3 jul. 2011

Querétaro y el #15M en #eldiae

En la última edición de El día E, la fiesta de todos los que hablamos español, celebrada el pasado sábado 18 de junio, resultó elegida como palabra más hermosa del español el término Querétaro, propuesto por el actor mejicano Gael García Bernal, y que no es propiamente una palabra del español (como no lo es Santander, propuesta por Botín, en una especie de publicidad por emplazamiento bastante descarada), sino el nombre propio de un estado mejicano.
Desde entonces todos los días leo en la prensa, en blogs o en redes sociales, artículos donde sus respectivos autores se preguntan por qué, por qué fue elegida tan misteriosa palabra. A mí me extraña que cualquiera que conozca lo sucedido en las dos ediciones anteriores del Día E no entienda por qué la gente ha elegido querétaro.
Las palabras, sobre todo las que no se entienden, siempre han ejercido una tremenda fascinación en el ser humano. Ese poder mágico de las palabras lo explota hoy como nunca el mundo de la publicidad: palabras extranjeras, terminología científica o técnica tratan de convencernos de que compremos un producto en lugar de otro. Así esas palabras misteriosas, mágicas se llenan de significados que muchas veces no tienen y se transforman en conjuros o en invocaciones.
Yo creo que algo así ha pasado con querétaro, que la gente la ha votado porque no podía votar otra cosa y porque era la única palabra sin significado entre las propuestas este año por el Día E, y no que todo México la haya votado. Sin significado, significaba cualquier cosa que uno quisiera, y sobre todo significaba torpedear desde dentro la iniciativa.

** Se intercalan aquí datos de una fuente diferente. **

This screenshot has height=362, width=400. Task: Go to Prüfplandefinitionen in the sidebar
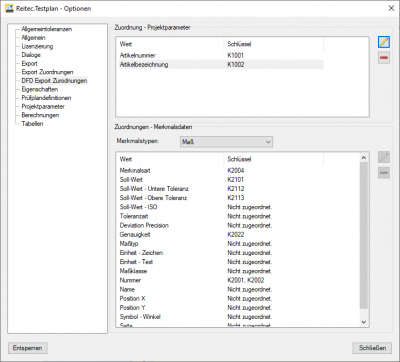coord(46,98)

Porque este año, para evitar los problemas técnicos que surgieron en el 2009 con chapuza y en el 2010 con república, el Instituto Cervantes eligió a 30 famosos de la cultura y el espectáculo (como Boris Izaguirre, Alejandro Sanz, Isabel Allende, Shakira, Ferrán Adriá, Ana María Matute, Raphael, Emilio Botín, Vargas Llosa, etc.) para seleccionar las únicas treinta palabras propuestas a los internautas, de modo que sólo nos quedaba elegir una de entre ellas.
Ya en el 2009 algo relacionado con lo que ahora se llama 15M asomó a la Red, aprovechando la generosidad o la falta de previsión o la simpleza inocente de la propuesta del Instituto Cervantes y eligió chapuza e infamia como las dos palabras ganadoras. Algo similar volvió a ocurrir en el 2010, con república. Este año, el año de la eclosión del 15M y ante la imposibilidad de poder elegir libremente una palabra, ganó querétaro. Yo creo que era lo lógico.